Friday, July 11, 2003

forest

forest All morning I have been clearing ivy, digging and raking and pulling out tendrils that threaten to choke the confetti bushes, the young myrtle and the Westringia, sometimes called the Australian rosemary, a bush with light grey leaves and pale blue flowers. Now the agapanthus and a frail pomegranate are free of ivy. I have another problem which has to do with the bare soil and drying winds, the danger of frost. I did a brisk little rain ritual but without too much optimism. Blue cloudless skies as far as I can see.
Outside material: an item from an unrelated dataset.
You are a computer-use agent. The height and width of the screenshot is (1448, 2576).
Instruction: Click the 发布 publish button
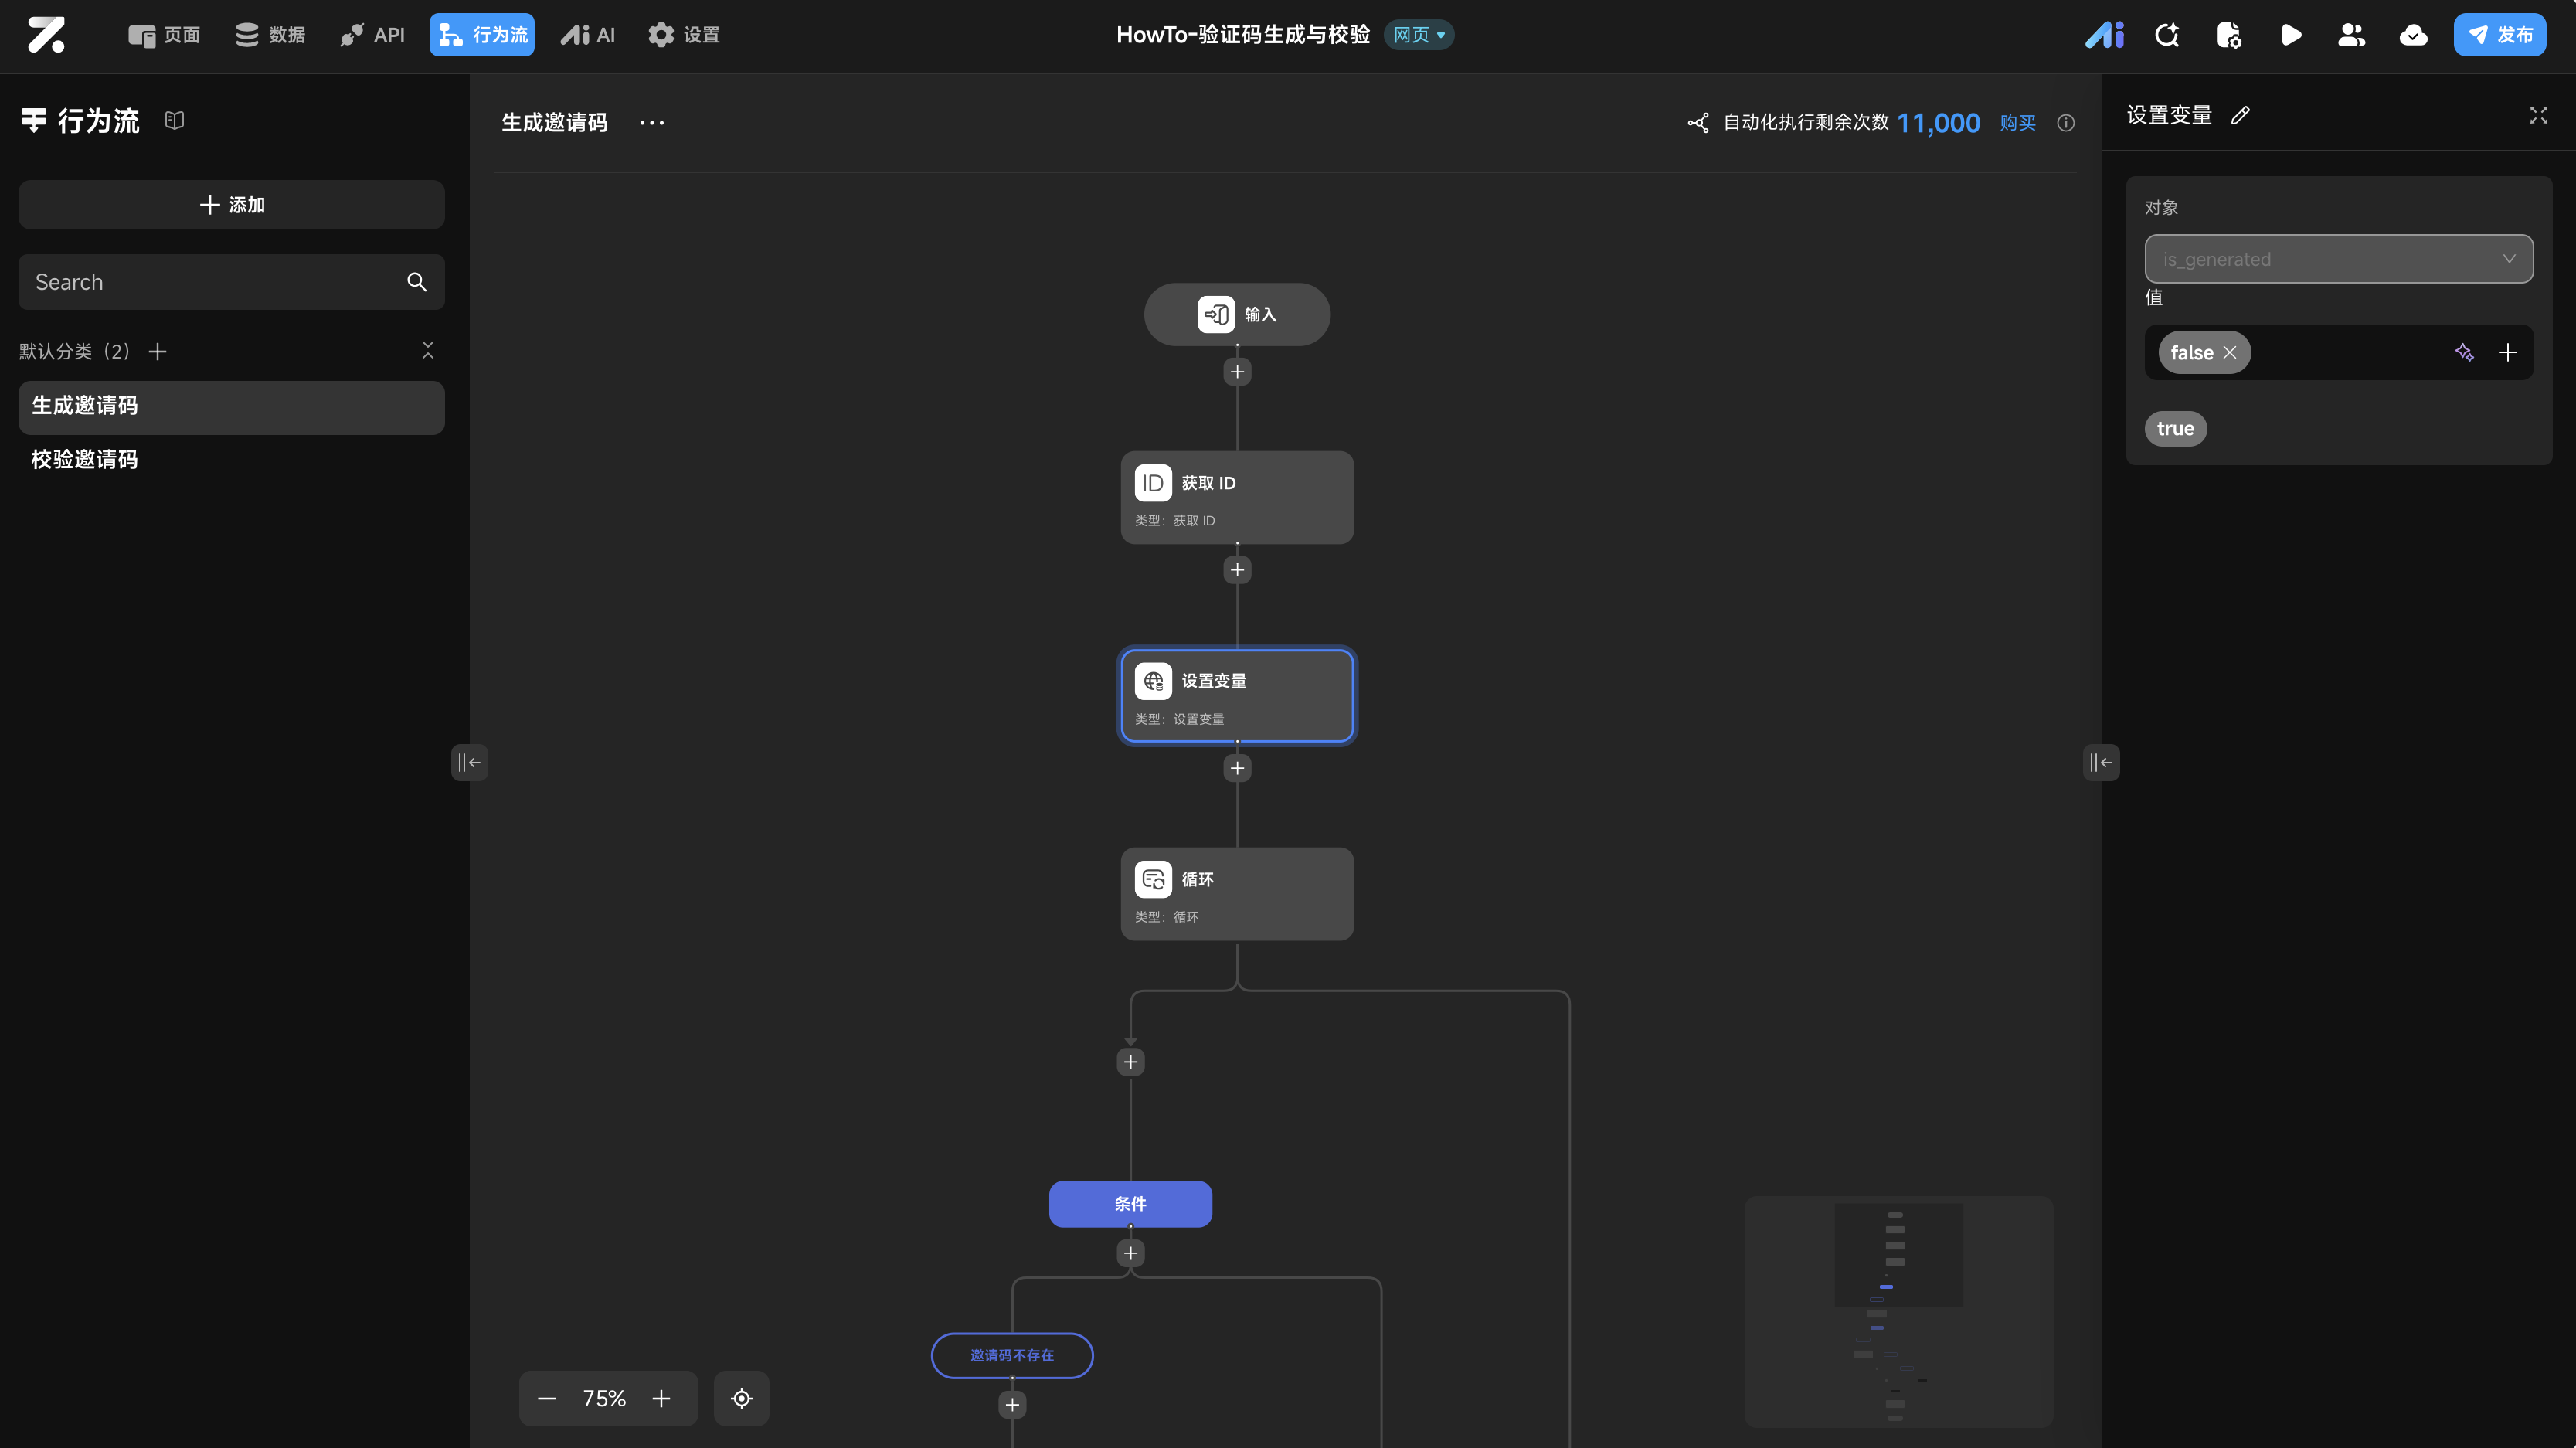pyautogui.click(x=2499, y=36)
Even though working in the garden is such a satisfying activity, there is not much pleasure in it these days. I am enduring a very slow and troubled grieving process and inattentive to what matters in my immediate surroundings. The garden looks blasted by frost and lack of rain. All across the valley farmers are spraying new growth on trees to retard the appearance of blossom and prevent bug infestations. It isn’t a process I understand well. I have written letters of protest and complained. I feel powerless and useless and unable to protect my landbase. I fear for the local birds. I despise my own ignorance but there is no information available and the farms are fenced and gated. The labourers are underpaid and will not risk their jobs by refusing to handle dangerous chemicals.

I need to connect more deeply and creatively. My relational context here is the land, the seasons, the people who live and work so close to the land. And the need to resist that alienating destructive force of industry and commercial enterprise that disrupts what has been here, what needs to endure.

My faith, my spirituality, is what I am, what I am able to do. To resist, to nurture, to protect. This too: I will plant three more indigenous trees in the back garden in September, creating and furthering the dream of a light-leaved forest. A forest I shall know firsthand and study as it grows. That I will propagate seedlings and take cuttings and watch over safe places for chameleons and lizards and spiders. That I will watch the skies for rain and mulch the dry sandy soil under young bushes and saplings, get to know the seeds scattered on the earth, gradually slip into the rhythms of growth and struggle and ripeness and decay echoed all around me. That I am no more and no less and no different from any wild creature eking out its living here in this valley of granite and igneous rock and shallow pockets of soil. Listening to wind blowing through blond and silver and tawny grasses, hearing the crackle of frost on stilled leaves, hoping for soaking spring rains to halt the dust devils.

So I work on between seasons, mulching and weeding and pruning. Moving back and forth between invisible worlds and chilled by the shadow of death, the barren spaces of drought, the loneliness that no company seems to assuage these days. My hands stained with grass and dirt and tree sap, the fragrance of sunwarmed grasses in my nostrils, the great heartless blue sky above me that does not know itself as heartless. I feel I am digging a grave for my father. I feel I am making a garden to celebrate wildness. I feel I am just marking time until the rain comes down again".